_Short task:_ Find each line in the rows below that contains the word "accomplish", and copy those lines.

** Start Data for processing **

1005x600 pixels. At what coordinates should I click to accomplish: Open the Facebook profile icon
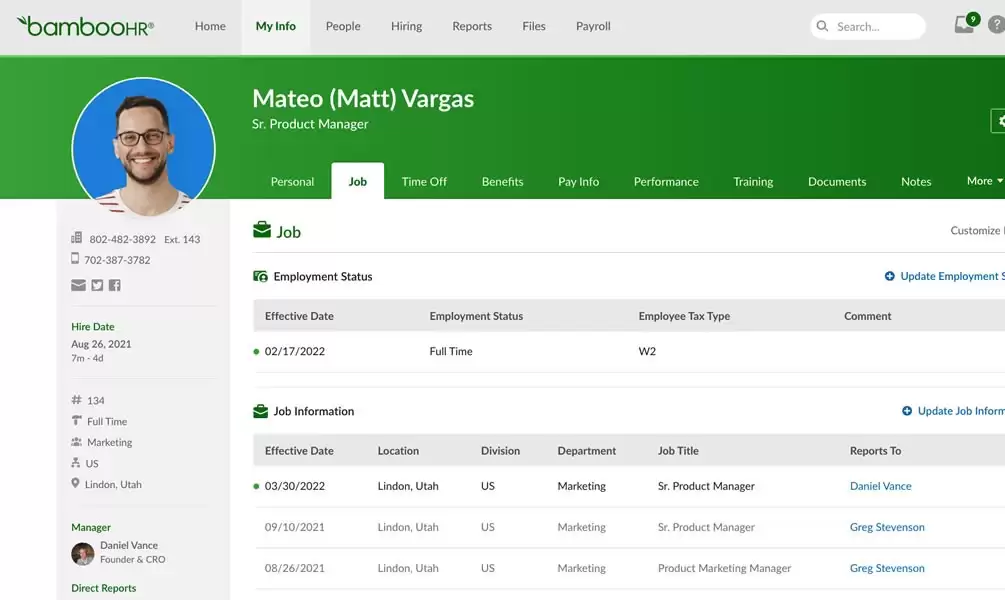pyautogui.click(x=115, y=285)
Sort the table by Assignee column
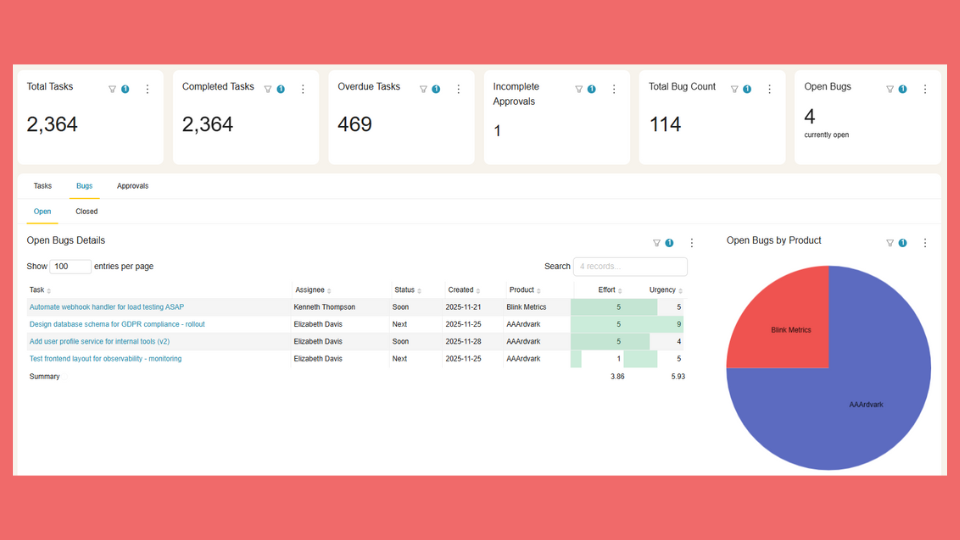 point(312,290)
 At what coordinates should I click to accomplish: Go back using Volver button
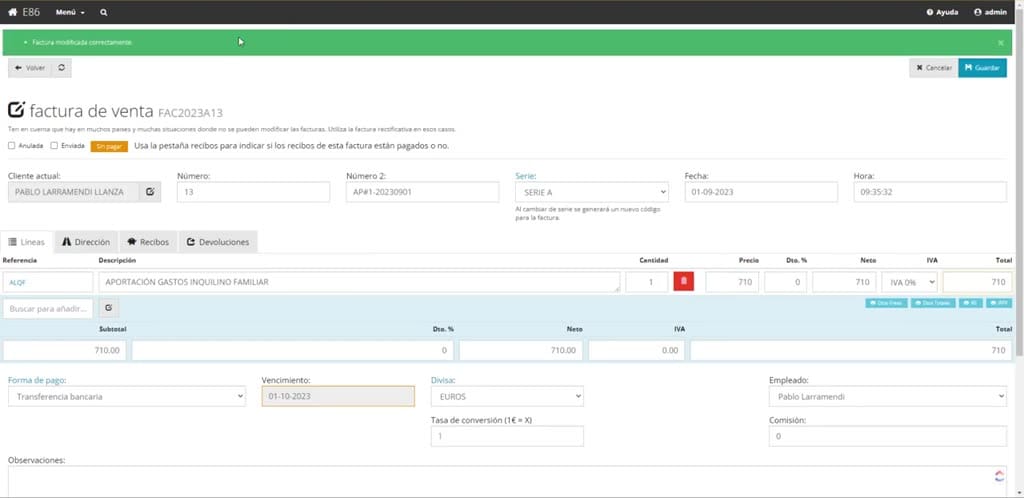pos(29,68)
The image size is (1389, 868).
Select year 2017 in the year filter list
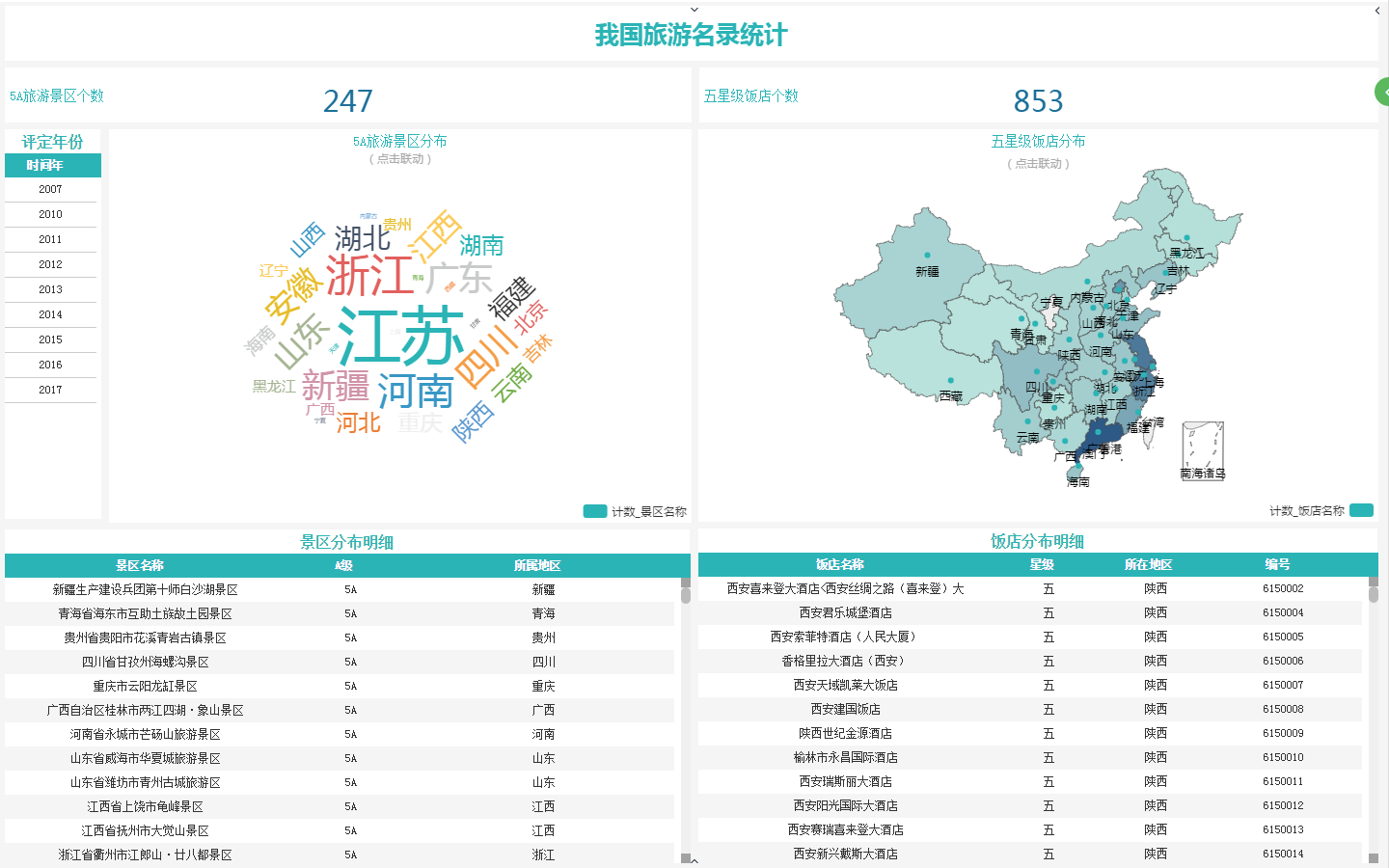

** End Data for processing **

_Result of this task:_
1005x600 pixels. At what coordinates should I click to accomplish: Open the Facebook profile icon
 At what coordinates should I click to accomplish: Go back using Volver button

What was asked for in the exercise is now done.